DOCUMENT EXTRACT

System Design: End-to-End Image Object-Detection Service
Context
Design a production-grade service that ingests user-uploaded images, runs object detection models, and returns detections via APIs. Assume both synchronous (low-latency) and asynchronous (high-throughput) use cases. If you need concrete numbers to reason about trade-offs, you may assume a moderate scale (e.g., 1–5k RPS peak, average image ~1 MB, typical image sizes 640–2048 px on the long side), but state any assumptions you make.
Requirements
Specify the following:
-
Functional requirements
-
Public APIs to submit images and retrieve detections
-
Synchronous detection for small/latency-sensitive requests
-
Asynchronous detection for large images/bulk loads
-
Idempotency, pagination, authentication/authorization
-
Result formats (bounding boxes, classes, confidences; optional masks)
-
Non-functional requirements
-
Accuracy targets (e.g., mAP@0.5, mAP@[0.5:0.95])
-
Latency SLOs (p50/p95 for sync vs. async)
-
Throughput targets (RPS or jobs/sec)
-
Availability (e.g., 99.9%+), durability, cost constraints
High-Level Architecture
Describe at a high level:
-
Ingestion (upload endpoints, pre-signed URLs)
-
Storage (object store for images, DB for metadata/results)
-
Preprocessing pipeline (resize/normalize/EXIF/format conversion)
-
Model serving tier (GPU inference, batching)
-
Asynchronous workers and queues (with DLQs/backpressure)

PROVIDED DATA
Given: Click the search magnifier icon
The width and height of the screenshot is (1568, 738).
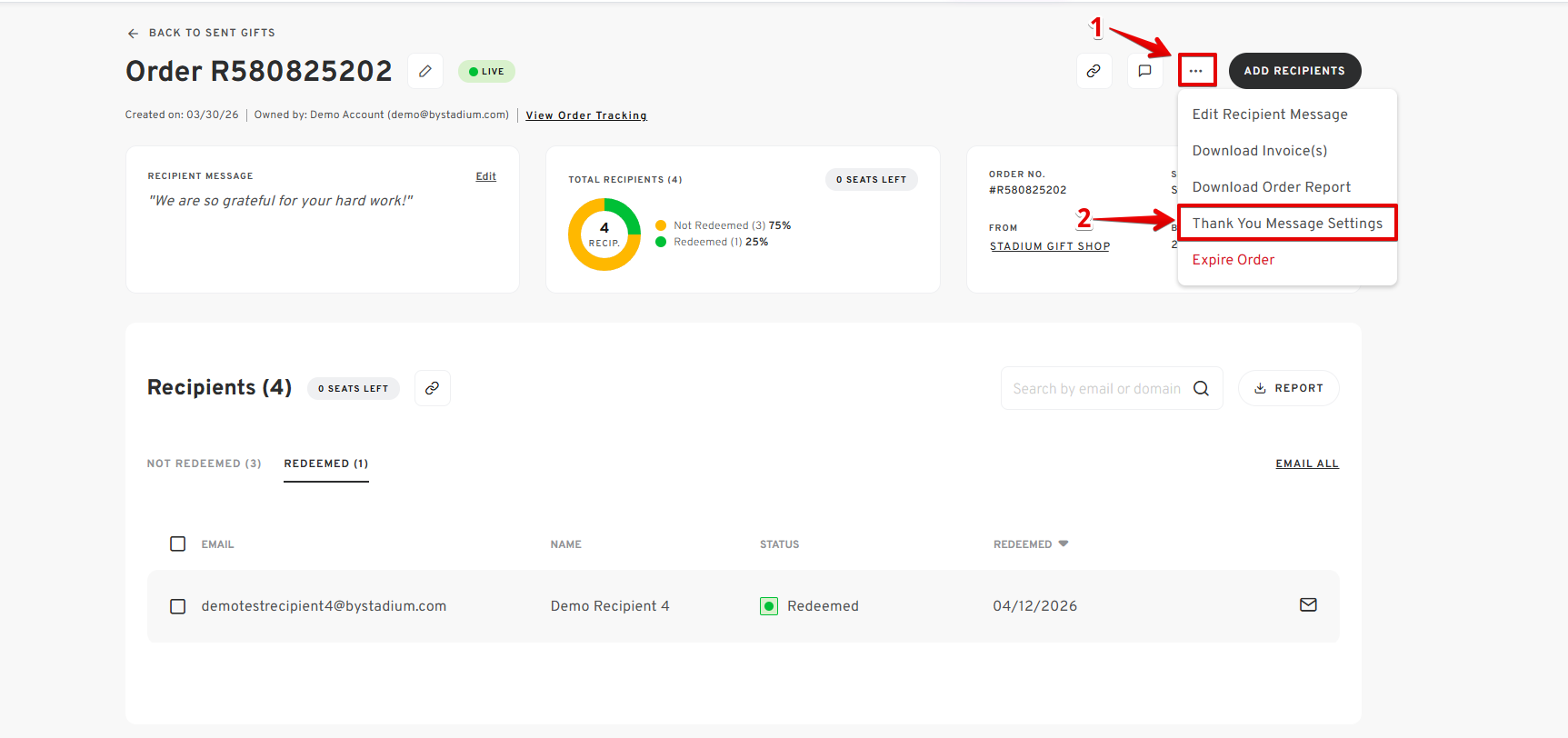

SET EXERCISE A
In the object-detection service design, write out everything from "System Design: End-to-End" down to "assumptions you make." again, substituting "pictures" for "images".
SET EXERCISE B
Proceed with the object-detection service design, picking up right after its last sentence.
The lines play no part in what is asked.

FINAL RESULT A
System Design: End-to-End Image Object-Detection Service
Context
Design a production-grade service that ingests user-uploaded pictures, runs object detection models, and returns detections via APIs. Assume both synchronous (low-latency) and asynchronous (high-throughput) use cases. If you need concrete numbers to reason about trade-offs, you may assume a moderate scale (e.g., 1–5k RPS peak, average image ~1 MB, typical image sizes 640–2048 px on the long side), but state any assumptions you make.

FINAL RESULT B
-
APIs for submit/status/results
-
Observability (metrics/logs/traces)
Data/Version Management
-
Model registry, dataset versioning, schema evolution
-
Reproducible training and rollbacks (model and data)
Performance/Operations
-
Batching strategy, GPU utilization, concurrency
-
Autoscaling strategy (request- and queue-driven)
-
Caching strategies (results, model artifacts)
Modeling & ML Ops
-
Model choices: single-stage vs two-stage, and when to use each
-
Training and labeling pipeline (active learning, QA)
-
Evaluation metrics and validation gates
-
Online/offline monitoring (drift, quality, SLIs/SLOs)
-
A/B testing and rollout/guardrails
Reliability & Compliance
-
Failure modes, retries, backpressure, timeouts, circuit breakers
-
Privacy, compliance, data retention, regionality
-
Cost controls (GPU choice, right-sizing, spotting)
-
Deployment strategy (blue/green, canary, rollback)